In the United Kingdom, documents from several surveillance companies have been leaked onto the Spy Files website, sparking outrage. Hampshire-based Gamma Group was shown to have been providing spying programs to Hosni Mubarak’s regime in Egypt through a third party; aptly named Hidden Technologies Systems International was discovered selling its technology to Saudi Arabia’s police force; and Creativity Software has been supplying its cellular device tracking system to an Iranian mobile phone company.

It has yet to be determined what (if anything) WikiLeaks will reveal about the three Canadian companies when it releases files in the coming months. Two of the three, Sandvine and AdvancedIO, have responded to the appearance of their names on The Spy Files, saying they are puzzled because what they do is perfectly legal (generally, their technologies manage network traffic). “We aren’t really sure why we are included in WikiLeaks, but it looks like any company that offers similar solutions is also cited,” says Sandvine spokeswoman Sacha DeGroot. “We are curious to see what documentation they will post about [us], but for now, this is a non-event.”

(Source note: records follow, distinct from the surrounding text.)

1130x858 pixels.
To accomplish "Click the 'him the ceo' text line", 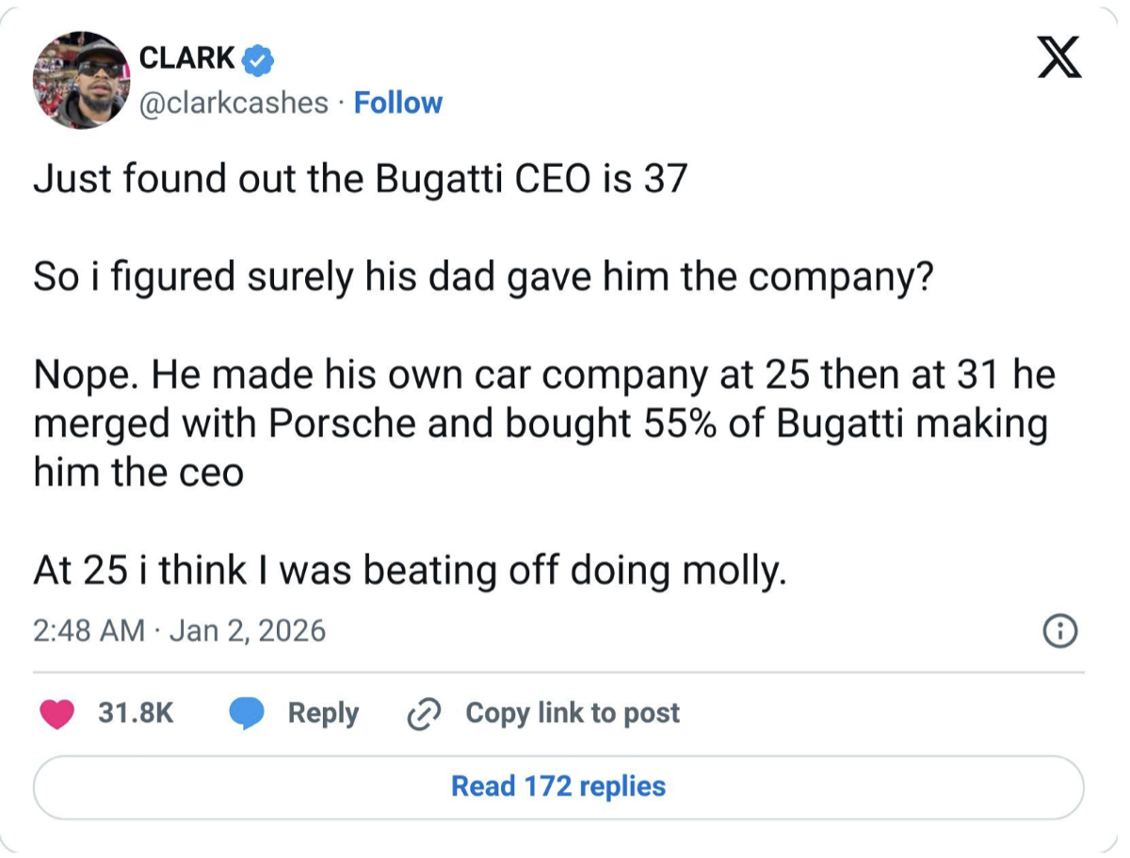I will click(x=138, y=472).
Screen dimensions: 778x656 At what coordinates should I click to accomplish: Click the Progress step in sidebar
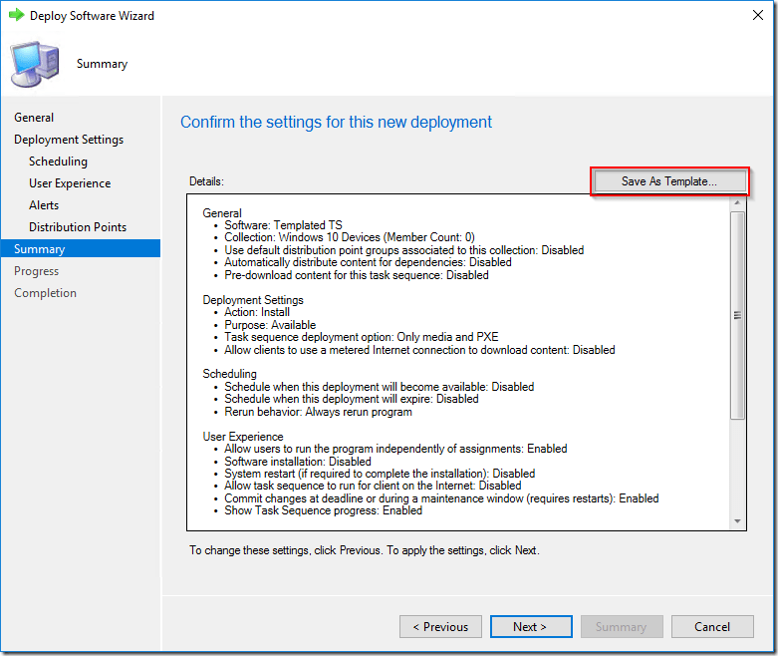pos(36,271)
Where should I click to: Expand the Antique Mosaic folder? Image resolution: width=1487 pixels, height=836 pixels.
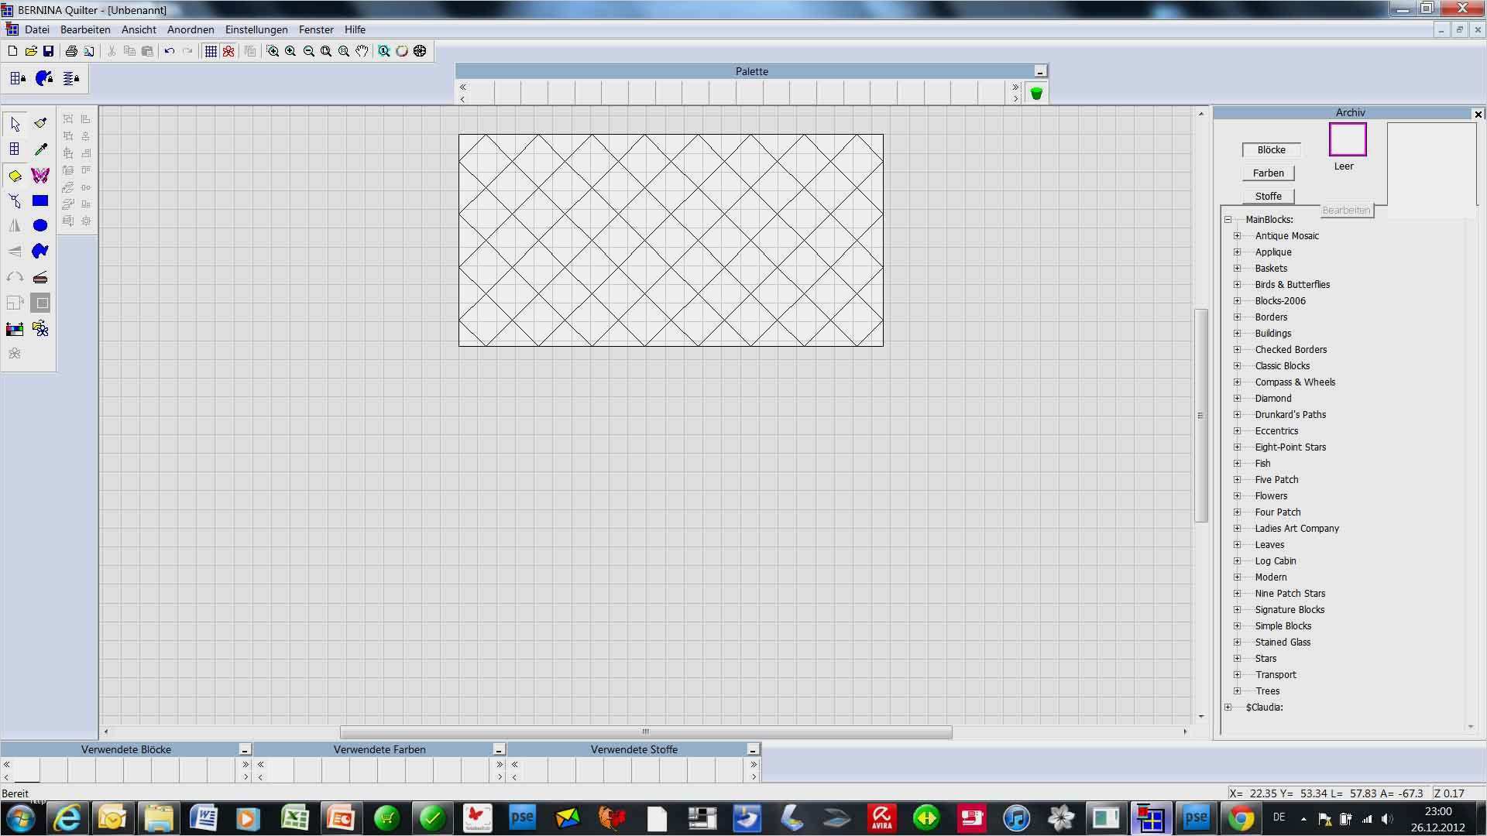click(1237, 236)

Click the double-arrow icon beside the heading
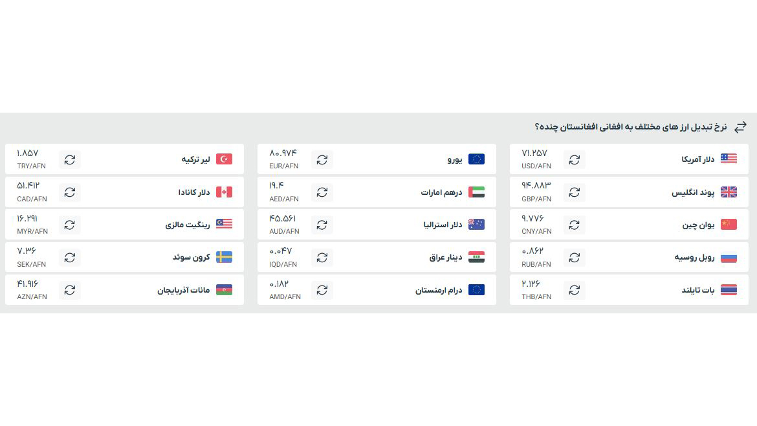click(x=740, y=127)
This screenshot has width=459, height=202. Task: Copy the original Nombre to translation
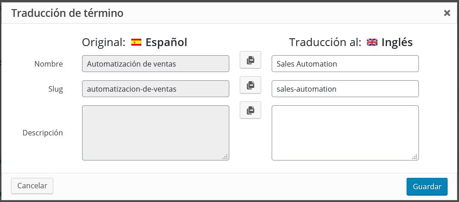(x=250, y=60)
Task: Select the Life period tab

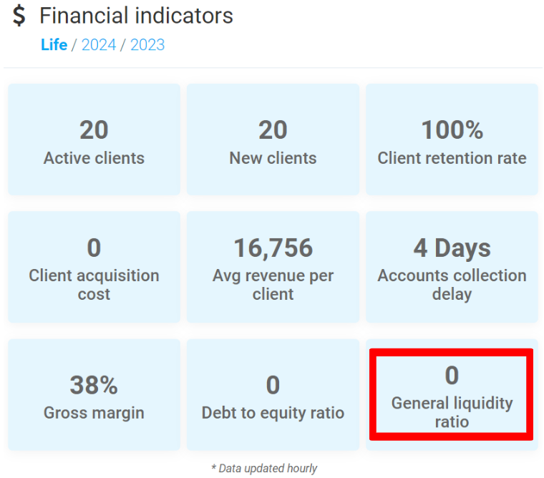Action: coord(54,45)
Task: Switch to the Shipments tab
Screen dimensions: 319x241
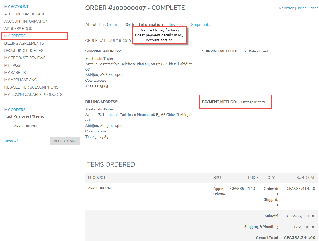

AdvancedIO is listed under Canada’s Controlled Goods Directorate, a federal government program that regulates possession and transfer of controlled technology, ultimately preventing their products from ending up in the wrong hands—that is, what the government deems the wrong hands. The other two companies, however, are not registered, so what they do is not controlled under Canadian law.

Robert Currie, cyberlaw expert and director of Dalhousie’s Law and Technology Institute, says this amounts to insufficient regulation over the uses of these technologies, and it poses a real danger. “I think the whole WikiLeaks effort seems to be designed to address the fact that these companies are flying under the radar because they don’t want this angle of their market known, even if they have some perfectly respectable uses.”

But Jose Fernandez, a computer scientist and professor at the École Polytechnique de Montréal, says WikiLeaks’s campaign is misguided and outing these companies worsens many problems. “These companies are selling products that 99 per cent of the time are actually very useful for very legitimate purposes, mostly defence. We need these technologies to get better, because to be honest, we are losing the battle against the bad guys in terms of cyberwarfare, cyberespionage, and cyberfraud.” He suggests that WikiLeaks has the wrong target and that Internet giants such as Google and Apple, which collect more data than the surveillance companies, and government and intelligence agencies, should be held responsible. It is, after all, how the technology is being used that may be unethical.

WikiLeaks insists the companies it has outed are “making billions selling sophisticated tracking tools to government buyers, flouting export rules, and turning a blind eye to dictatorial regimes that abuse human rights.” In the case of the Canadian firms, those remain completely unfounded allegations—and the party that appears to be suspiciously gathering private information is WikiLeaks itself.